- How do I install tiktoken-php in a Laravel project?
- Run `composer require yethee/tiktoken` in your project root. The package has no Laravel-specific dependencies and integrates seamlessly with the service container. Register the `EncoderProvider` as a singleton in `AppServiceProvider` for global access.
- Which Laravel versions does this package support?
- The package is framework-agnostic but works with Laravel 8.x and later. It leverages PHP 8.0+ features and has no version-specific dependencies. Tested with Laravel’s long-term support (LTS) cycles, so it aligns with most modern Laravel apps.
- Can I use this for tokenizing prompts in Laravel middleware?
- Yes. Inject the `EncoderProvider` via the service container and validate token counts before processing requests. Example: `app(EncoderProvider::class)->getForModel('gpt-4')->encode($request->prompt)` to check against `config('ai.max_tokens')` in middleware.
- Does tiktoken-php support GPT-2 or custom vocabularies?

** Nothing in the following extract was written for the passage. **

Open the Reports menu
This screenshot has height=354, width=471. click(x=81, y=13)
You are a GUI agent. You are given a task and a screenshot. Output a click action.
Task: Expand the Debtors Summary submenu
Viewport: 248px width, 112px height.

- No, GPT-2 is unsupported. For custom vocabularies, you’ll need to pre-process text or use a hybrid approach (e.g., regex + tiktoken). The package focuses on OpenAI’s standard models (GPT-3.5/4/5, embeddings, etc.).
- How do I cache vocabularies in Laravel’s Redis instead of the filesystem?
- Set the `TIKTOKEN_CACHE_DIR` environment variable to a Redis-backed path (e.g., `redis://127.0.0.1:6379/0`). Alternatively, use `EncoderProvider::setVocabCache()` with a custom cache adapter that writes to Redis.
- What’s the performance impact of using the experimental LibEncoder?
- LibEncoder (Rust/FFI) offers 2–5x speed for large texts but adds complexity. Benchmark first—it’s only viable if tokenization is a bottleneck (e.g., batch jobs). For small texts, the native PHP encoder (~5–10ms per 1k tokens) is sufficient for most Laravel use cases.
- Can I use this package in Laravel queues/jobs for batch processing?
- Yes. Pre-tokenize documents in background jobs (e.g., `GenerateEmbeddingsJob`) and store tokenized data for later use. The synchronous API is fine for queues, but offload heavy processing to avoid blocking I/O-bound tasks.
- Are there alternatives to tiktoken-php for Laravel?
- For PHP, this is the most complete OpenAI-compatible port. Alternatives include Python-based solutions (e.g., `tiktoken` via PyExec) or JavaScript libraries (Node.js), but they introduce runtime dependencies. For Rust lovers, `tiktoken-rs` exists but lacks Laravel integration.
- How do I handle tokenization errors in production?
- Wrap encoder calls in try-catch blocks for `InvalidArgumentException` (e.g., unsupported models). Log errors and implement fallback logic (e.g., retry with a different encoder or abort with a 500 response). Cache invalidation is automatic via checksums.
- Does this package work with Laravel’s caching backends (Redis, Memcached)?
- Yes, but indirectly. Use `TIKTOKEN_CACHE_DIR` with a Redis-backed filesystem adapter (e.g., `storedriver/redis-filesystem`) or implement a custom cache adapter. The package itself defaults to PHP’s temp directory but respects your cache configuration.